Spectacle sans intérêt. Film parisien dans toute sa splendeur qui veut donner des bons points et des mauvais mais sans avoir le niveau pour le faire. Lindon encore dans le rôle du moralisateur.
Magnifique récit, photo, jeu . J’ai découvert le film à une avant première : merci aux réalisatrices d’avoir confié cette histoire ( tirée du roman « ce qu’il faut de nuit » de Laurent Petitmangin ) ces rôles profonds, complexes aux acteurs. C’est tellement fort de dévoiler une nouvelle facette , encore jamais vue, de Vincent Lindon . Les deux fils - extraordinairement incarnés par Benjamin Voisin et Vincent Crepin- sont des personnages complexes . Le film nous emmène avec finesse et un rythme qui le rend crédible, dans le quotidien de ce trio masculin et comme le père et le frère aimants, nous assistons à la sortie de route de l’ainé . La tendresse et la tension sont subtilement liées, la violence plus souvent suggérée que « montrée « . À voir absolument.
Un peu lent parfois, mais une histoire forte avec un père de famille et ses fils. Lindon et Voisin sont au top, il est compliqué derrière notre écran de cinéma de ne pas pouvoir faire quelque chose pour empêcher ce qui arrive..
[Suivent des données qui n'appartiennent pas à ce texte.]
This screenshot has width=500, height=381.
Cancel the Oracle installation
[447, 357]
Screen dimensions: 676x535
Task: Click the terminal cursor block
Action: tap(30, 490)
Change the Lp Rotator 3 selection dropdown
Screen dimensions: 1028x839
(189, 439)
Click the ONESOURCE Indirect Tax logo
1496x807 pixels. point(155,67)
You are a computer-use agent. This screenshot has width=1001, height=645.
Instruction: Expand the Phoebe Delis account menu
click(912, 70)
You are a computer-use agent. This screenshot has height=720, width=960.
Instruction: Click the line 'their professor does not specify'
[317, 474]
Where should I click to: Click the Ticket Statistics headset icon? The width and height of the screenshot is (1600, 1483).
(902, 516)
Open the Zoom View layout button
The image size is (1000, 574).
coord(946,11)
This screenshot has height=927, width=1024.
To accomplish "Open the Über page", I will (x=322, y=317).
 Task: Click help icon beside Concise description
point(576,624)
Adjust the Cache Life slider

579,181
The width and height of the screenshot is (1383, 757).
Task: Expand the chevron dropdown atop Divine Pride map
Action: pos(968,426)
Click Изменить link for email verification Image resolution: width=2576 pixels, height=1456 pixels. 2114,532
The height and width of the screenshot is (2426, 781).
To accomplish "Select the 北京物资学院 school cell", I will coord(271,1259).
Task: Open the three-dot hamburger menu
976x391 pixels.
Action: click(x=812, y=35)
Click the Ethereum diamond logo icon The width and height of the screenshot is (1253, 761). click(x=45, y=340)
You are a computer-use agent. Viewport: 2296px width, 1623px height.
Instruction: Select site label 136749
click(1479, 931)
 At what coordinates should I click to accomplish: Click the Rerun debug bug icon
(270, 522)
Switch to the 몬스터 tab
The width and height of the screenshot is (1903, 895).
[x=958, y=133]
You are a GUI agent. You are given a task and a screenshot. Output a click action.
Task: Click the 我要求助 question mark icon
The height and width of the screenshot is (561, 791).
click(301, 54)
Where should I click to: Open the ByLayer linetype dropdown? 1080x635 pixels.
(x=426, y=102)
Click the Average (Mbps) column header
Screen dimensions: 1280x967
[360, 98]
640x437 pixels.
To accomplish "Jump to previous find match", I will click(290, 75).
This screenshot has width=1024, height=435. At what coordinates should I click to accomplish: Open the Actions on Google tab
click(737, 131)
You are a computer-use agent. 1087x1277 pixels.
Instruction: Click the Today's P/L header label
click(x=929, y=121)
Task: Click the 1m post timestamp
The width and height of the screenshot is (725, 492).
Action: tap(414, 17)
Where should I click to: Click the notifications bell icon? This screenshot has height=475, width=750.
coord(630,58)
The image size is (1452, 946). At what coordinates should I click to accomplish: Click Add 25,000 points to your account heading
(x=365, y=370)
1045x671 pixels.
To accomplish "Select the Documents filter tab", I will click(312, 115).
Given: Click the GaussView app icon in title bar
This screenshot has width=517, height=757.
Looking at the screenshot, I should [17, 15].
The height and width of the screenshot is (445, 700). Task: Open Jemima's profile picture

" Jouer avec le feu" est un film qui nous laisse quelques bons moments à défaut de quelques bonnes surprises.Vincent Lindon est un très bon acteur mais il ne se renouvelle pas, enfermé dans des films " problèmes de société" qui sont très nombreux , trop nombreux , en ce moment.Ici , toutefois, les problèmes, sans être délaissés, restent souvent au second plan!il s'agit avant tout de l'histoire d'un père qui est contraint, avec un métier difficile, d'élever seul deux grands adolescents, limite adulte, de leurs rapports entre eux, une belle histoire en fin de compte!certes le film de Delphine et Muriel Coulin présente des imperfections sur la forme où la forme se sacrifie parfois aux effets de mode ( trop de prises de vue à contre jour, couleurs " papier mâché" parfois,des dialogues conçus pour faire vrai, mais le vrai n'est pas toujours bien audible...mais l'essentiel est là!